But for viewers who appreciate the importance of actors who immerse themselves in their roles and of characters who are infinitely likable, this is a slam dunk of a premiere. For people who appreciate quirky, oddball comedy but are not too proud to laugh at more obvious, physical jokes, this is a slam dunk of a premiere.
Much like “How I Met Your Mother,” rather than attempting to overwhelm with laughs, “Ben & Kate” is working to accomplish something far more fundamental: appreciation for characters and the plotline. Once viewers immerse themselves in the world, and it does not take long given the skillful acting and writing, their attachment serves to amplify every bit of enjoyment.

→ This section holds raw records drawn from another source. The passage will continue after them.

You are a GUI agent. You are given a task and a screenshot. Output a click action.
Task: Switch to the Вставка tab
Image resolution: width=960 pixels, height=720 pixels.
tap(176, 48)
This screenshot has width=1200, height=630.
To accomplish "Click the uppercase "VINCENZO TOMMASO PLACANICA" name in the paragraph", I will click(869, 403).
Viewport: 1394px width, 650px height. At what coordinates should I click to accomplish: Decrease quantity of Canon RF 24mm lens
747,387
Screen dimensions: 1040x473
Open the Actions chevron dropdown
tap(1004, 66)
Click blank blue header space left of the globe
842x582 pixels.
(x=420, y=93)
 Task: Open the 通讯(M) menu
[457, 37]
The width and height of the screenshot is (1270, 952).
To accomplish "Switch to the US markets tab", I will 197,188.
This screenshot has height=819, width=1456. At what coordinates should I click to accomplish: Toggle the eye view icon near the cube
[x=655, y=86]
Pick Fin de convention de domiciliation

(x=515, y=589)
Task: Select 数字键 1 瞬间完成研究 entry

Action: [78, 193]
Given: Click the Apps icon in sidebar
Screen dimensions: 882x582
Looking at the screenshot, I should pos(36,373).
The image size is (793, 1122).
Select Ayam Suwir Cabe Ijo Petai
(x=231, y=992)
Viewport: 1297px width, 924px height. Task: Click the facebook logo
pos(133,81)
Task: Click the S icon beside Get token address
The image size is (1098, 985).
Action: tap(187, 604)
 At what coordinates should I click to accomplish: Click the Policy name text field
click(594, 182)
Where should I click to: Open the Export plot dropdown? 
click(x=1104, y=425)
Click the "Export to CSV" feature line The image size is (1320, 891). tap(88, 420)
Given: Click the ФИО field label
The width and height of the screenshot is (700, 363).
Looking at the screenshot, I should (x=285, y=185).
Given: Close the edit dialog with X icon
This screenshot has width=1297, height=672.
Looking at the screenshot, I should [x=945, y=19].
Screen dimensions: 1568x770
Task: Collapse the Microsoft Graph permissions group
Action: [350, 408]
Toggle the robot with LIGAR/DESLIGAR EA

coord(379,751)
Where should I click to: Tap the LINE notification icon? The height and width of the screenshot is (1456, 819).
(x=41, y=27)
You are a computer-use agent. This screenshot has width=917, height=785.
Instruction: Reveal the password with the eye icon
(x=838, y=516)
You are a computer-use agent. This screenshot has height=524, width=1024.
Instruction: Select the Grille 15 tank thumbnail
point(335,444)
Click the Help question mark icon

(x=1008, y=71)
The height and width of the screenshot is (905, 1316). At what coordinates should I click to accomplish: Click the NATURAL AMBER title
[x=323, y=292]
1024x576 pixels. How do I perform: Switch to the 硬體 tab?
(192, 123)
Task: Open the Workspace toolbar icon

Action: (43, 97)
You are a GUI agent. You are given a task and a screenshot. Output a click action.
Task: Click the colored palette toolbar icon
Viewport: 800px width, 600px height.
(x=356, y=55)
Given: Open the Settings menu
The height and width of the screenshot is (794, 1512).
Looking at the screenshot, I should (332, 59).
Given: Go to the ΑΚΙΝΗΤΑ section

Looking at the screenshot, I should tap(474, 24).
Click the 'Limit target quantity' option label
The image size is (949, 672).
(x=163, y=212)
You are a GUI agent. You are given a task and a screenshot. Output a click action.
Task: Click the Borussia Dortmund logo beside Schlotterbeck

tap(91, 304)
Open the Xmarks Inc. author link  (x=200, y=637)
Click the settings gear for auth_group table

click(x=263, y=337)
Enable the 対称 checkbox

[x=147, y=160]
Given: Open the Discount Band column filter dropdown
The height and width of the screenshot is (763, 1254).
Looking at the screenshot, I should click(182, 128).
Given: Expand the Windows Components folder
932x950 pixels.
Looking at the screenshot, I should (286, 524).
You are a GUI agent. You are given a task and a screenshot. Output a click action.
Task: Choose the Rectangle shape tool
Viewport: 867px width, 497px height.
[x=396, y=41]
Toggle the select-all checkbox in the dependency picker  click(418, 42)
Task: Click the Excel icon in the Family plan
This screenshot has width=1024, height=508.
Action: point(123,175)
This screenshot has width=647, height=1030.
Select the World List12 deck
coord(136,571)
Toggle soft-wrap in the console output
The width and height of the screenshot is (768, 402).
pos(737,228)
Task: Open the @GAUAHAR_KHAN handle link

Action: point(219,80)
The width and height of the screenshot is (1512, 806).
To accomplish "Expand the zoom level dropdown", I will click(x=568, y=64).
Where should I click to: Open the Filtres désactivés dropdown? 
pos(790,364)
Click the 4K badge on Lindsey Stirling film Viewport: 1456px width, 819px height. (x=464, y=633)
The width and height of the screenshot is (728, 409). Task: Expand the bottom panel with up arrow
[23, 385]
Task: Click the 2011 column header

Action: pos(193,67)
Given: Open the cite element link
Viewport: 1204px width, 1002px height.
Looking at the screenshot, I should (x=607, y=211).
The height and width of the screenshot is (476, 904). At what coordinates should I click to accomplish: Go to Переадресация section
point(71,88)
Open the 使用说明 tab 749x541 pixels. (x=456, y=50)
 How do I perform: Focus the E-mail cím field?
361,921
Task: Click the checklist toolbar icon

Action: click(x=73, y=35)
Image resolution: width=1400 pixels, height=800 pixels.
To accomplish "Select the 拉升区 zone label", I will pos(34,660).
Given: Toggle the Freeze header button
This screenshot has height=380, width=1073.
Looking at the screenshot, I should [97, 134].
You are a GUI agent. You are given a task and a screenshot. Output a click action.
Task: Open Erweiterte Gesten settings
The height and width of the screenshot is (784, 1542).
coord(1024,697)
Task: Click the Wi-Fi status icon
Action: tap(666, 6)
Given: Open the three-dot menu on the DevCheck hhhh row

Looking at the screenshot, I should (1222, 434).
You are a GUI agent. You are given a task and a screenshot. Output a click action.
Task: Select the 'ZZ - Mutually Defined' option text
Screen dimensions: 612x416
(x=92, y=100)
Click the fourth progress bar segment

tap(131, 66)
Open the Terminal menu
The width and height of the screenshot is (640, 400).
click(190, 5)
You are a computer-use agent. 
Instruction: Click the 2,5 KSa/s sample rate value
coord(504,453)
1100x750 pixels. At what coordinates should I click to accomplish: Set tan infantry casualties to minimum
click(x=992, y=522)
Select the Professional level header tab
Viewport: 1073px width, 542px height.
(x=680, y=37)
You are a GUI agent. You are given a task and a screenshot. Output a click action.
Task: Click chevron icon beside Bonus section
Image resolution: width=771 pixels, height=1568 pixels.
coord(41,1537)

Going forward, Ben and Kate will each get laughs not simply because the writing is good, or even because Faxon and Johnson are great actors, but because what transpires will be funny for these characters in this universe. Again like “Mother,” the show seems to be on a track that results in the show being so likable and engaging that it can elicit enjoyment and smiles even on episodes that are “off” from a comedic standpoint.
But just in case premiere week viewers are more interested in instant, humorous gratification than character investment, “Ben & Kate” is sure to infuse a host of witty lines, quirky interactions and slapstick physical comedy in a way that will erase any regrets about committing 30 minutes to what is irrefutably the best half hour pilot this season.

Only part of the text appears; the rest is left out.